警察庁から都道府県の警察本部長宛に「地域の実情に応じた自動二輪車等に係る
駐車環境の整備に向けた継続的な取組の推進について」という通達が出された。
この通達の意味、その活用についてなにが求められているのかを考える必要がある

絶望的に増えない……補助標識「二輪を除く」

 2006年の駐車場法改正当時から要望されてきた駐車規制の緩和措置「二輪を除く(補助標識)」だが、地方の観光地や商店街などでは見かけるものの、東京都内には未だ1カ所もない。5年前に前通達が出された時にも期待されていたが、どうして増えなかったのかを徹底検証しなければ具体的な対策も見えてこない。

3月24日、警察庁から警視庁を含めた各道府県警察本部に「地域の実情に応じた自動二輪車等に係る駐車環境の整備に向けた継続的な取組の推進について」という通達が発出された。こうした通達は過去にも出ており、前回の通達(以降、前通達)の有効期限が3月末ということで、前日には与党オートバイ議連の両会長が国家公安委員長を訪れ、再発出の要望書を提出していた。今回は、この通達と駐車環境の現状、今後について考
える。

3月24日、警察庁から都道府県警の本部長宛に再発出された通達

前通達に比べると「地域の実情に応じて」「関係機関との連携・協力を強化」するという一歩踏み込んだものだが、取り締まりの基準が緩和されるわけではない。取り締まりについては、また別の通達がある

放置車両確認標章をつけられた原付一種。
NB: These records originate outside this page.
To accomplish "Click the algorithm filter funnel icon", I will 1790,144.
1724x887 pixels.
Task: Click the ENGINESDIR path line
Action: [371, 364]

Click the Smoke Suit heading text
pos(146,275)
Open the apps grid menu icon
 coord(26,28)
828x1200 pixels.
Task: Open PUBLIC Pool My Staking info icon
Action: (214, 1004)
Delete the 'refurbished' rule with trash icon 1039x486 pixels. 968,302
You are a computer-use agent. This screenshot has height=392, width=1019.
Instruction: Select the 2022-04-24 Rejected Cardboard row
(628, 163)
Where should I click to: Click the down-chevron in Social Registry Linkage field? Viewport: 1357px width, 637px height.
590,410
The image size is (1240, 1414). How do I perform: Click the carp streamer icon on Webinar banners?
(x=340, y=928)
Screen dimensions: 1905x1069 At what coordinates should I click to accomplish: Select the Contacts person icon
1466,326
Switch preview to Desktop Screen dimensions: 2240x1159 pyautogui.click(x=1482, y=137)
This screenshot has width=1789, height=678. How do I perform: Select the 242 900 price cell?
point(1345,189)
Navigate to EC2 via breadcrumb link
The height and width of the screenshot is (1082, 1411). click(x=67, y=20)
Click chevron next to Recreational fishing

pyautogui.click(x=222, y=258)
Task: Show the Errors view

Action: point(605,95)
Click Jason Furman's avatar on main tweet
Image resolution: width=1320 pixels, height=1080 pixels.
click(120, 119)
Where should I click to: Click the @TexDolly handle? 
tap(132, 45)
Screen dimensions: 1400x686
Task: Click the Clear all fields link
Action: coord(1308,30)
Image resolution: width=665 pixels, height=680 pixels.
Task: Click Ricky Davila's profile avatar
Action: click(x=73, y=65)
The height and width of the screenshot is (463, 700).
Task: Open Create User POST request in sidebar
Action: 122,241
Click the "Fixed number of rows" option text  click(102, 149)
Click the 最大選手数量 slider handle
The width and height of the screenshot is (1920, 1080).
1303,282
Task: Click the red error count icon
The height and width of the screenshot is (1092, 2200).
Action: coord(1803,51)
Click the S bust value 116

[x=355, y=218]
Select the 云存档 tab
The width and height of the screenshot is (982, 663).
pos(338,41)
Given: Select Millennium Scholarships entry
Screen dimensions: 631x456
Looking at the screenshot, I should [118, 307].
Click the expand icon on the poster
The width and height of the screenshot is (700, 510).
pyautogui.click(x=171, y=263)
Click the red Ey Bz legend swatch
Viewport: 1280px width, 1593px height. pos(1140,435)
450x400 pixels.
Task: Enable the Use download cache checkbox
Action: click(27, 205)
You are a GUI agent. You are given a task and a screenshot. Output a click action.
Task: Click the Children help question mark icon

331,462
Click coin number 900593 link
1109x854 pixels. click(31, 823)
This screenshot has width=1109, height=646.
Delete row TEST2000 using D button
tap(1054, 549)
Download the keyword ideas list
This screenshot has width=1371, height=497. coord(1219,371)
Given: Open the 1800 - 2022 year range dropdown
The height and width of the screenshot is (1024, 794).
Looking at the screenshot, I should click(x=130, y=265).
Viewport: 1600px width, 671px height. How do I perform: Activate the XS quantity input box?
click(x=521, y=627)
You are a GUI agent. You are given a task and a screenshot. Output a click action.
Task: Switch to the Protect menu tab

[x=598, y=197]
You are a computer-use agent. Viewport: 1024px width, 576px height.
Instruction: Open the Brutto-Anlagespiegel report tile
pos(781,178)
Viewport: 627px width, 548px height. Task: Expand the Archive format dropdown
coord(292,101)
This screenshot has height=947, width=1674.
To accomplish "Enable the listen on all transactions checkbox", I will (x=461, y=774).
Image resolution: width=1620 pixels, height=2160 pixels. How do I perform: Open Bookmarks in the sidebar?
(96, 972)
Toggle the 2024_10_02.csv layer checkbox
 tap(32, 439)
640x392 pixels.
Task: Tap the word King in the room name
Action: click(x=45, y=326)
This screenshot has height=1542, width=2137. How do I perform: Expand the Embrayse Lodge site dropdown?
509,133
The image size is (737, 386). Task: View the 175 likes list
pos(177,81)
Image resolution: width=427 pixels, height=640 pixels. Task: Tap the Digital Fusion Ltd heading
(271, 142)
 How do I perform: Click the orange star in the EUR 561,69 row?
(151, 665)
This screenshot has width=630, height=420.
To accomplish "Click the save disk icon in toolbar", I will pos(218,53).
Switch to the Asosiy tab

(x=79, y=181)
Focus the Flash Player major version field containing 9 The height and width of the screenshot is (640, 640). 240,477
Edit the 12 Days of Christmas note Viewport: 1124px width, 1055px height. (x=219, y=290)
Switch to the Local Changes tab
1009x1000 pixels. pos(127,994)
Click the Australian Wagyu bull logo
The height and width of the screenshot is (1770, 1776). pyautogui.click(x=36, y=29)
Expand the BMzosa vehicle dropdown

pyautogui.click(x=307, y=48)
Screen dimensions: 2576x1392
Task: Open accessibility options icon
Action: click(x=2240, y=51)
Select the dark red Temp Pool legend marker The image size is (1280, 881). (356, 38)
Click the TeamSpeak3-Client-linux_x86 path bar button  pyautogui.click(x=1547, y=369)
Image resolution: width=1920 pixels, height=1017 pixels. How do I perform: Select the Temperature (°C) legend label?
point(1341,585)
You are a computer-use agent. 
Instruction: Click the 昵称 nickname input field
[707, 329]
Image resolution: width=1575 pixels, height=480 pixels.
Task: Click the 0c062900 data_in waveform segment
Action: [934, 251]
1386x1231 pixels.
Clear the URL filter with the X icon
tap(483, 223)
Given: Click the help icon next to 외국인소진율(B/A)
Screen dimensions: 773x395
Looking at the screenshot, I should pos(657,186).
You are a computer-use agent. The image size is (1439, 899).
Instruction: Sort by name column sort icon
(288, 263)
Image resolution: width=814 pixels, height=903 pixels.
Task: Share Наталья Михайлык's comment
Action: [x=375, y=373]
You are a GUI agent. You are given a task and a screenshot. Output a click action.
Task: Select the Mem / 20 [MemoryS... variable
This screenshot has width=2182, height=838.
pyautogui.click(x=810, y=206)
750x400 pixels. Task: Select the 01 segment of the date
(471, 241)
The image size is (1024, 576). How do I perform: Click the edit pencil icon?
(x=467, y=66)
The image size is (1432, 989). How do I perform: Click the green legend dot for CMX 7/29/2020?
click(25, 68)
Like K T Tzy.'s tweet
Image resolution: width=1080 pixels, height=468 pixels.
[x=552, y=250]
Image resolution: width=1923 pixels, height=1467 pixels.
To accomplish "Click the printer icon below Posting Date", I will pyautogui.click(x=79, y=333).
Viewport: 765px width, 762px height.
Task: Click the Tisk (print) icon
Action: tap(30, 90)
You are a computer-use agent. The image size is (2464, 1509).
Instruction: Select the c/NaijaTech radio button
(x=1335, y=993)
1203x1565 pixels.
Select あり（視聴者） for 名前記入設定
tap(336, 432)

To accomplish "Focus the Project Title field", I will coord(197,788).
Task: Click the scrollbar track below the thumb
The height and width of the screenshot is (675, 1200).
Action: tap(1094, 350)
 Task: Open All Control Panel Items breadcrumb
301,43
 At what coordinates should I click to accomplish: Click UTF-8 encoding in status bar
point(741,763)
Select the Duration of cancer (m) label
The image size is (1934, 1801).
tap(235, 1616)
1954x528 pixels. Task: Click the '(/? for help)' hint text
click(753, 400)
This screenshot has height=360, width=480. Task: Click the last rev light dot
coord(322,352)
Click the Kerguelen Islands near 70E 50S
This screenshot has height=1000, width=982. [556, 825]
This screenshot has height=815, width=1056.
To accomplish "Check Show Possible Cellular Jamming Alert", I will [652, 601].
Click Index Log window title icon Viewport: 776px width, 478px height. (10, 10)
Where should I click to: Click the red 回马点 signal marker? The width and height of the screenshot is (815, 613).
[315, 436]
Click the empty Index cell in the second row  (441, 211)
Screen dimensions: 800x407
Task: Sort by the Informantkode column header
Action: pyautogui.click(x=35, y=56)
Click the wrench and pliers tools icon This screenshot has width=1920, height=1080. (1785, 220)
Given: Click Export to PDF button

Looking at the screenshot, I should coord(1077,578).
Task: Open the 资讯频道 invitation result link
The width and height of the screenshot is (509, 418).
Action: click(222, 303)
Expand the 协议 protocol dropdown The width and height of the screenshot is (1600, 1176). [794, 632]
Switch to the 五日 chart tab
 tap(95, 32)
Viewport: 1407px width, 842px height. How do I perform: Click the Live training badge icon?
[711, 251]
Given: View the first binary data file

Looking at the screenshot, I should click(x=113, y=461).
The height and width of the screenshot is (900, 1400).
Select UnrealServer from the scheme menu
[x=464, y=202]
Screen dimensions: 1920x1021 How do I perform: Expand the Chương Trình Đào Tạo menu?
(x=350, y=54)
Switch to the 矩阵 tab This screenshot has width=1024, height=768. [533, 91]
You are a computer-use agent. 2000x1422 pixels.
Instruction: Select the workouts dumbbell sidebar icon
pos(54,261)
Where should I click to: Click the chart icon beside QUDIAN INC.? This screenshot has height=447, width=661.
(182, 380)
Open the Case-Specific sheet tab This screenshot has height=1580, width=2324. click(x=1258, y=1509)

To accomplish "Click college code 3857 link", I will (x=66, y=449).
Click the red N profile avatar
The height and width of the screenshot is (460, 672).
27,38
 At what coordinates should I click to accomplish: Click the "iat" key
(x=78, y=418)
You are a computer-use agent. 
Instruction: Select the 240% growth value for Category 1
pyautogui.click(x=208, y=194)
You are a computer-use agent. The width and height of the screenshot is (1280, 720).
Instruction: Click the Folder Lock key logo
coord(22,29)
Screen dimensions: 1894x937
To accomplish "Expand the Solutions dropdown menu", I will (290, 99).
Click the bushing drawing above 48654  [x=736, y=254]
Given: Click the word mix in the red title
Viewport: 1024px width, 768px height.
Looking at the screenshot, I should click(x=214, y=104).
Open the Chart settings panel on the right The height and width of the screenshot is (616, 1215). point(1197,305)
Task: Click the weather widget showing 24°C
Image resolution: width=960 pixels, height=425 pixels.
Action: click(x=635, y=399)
車体が小さいからと油断しがちだが、原付スクーターは放置駐車違反で取締りを受けやすい車種だ
「自動二輪車等に係る放置駐車違反の取締り等について」という通達には悪質・危険・迷惑という方針はあるが取り締り基準の記載はない

駐車需要を可視化してライダーの声を届けよう!

 この通達を簡単に言えば、各地の警察に対して「地域の実情に応じたバイク駐車環境整備に取り組むように」というものだ。ただし、駐車場や駐車スペースの増設に関わる規制緩和について警察が所管しているのはほんの一部だから、実際には「自治体などの道路管理者に働きかけたり積極的に協力してね」というお願いとも受け取れる。

 それでも、警察が所管するところでは、パーキング・メーター(バイクも利用可能)や二輪車専用パーキング・チケットの設置、さらには駐車規制緩和にあたる補助標識「二輪を除く」の設置など、警察ができることも少なくはない。 ただ、歩道上の駐車スペースや四輪駐車スペースの二輪転用といった、駐車場・スペースの大半を占める部分では、自治体や民間事業者が所管・主導しており、警察はそうした設置の際に指導・アドバイスするような立場にある。

 だから、本通達が出たからといって、各地の警察がバイク用駐車スペースの設置に急激に取り組むことはない。感覚的にはもっとゆるやかなもので、だからこそ、何度も同じような通達が出ているのに、都内には「二輪を除く」の補助標識が未だにひとつもないということだろう。

 また、たまに勘違いされているが、この通達で取締り基準が緩和したり、バイクの路上駐車が可能になったりということはない。取り締まりに関しては、また別の通達「自動二輪車等に係る放置駐車違反の取締り等について」が出ていて、バイク放置駐車違反に関する基本方針(重点地域、悪質・危険・迷惑性の高いものを重点的に取り締まる)はあるが、取締り基準は示されていない。駐車監視員による確認事務についても記載があり「自動二輪・原付重点地域」を指定し公表することになっている。重点地域しか取り締まらないわけではないが、自治体のサイトで重点地域を調べれば無用なリスクは減らせるだろう。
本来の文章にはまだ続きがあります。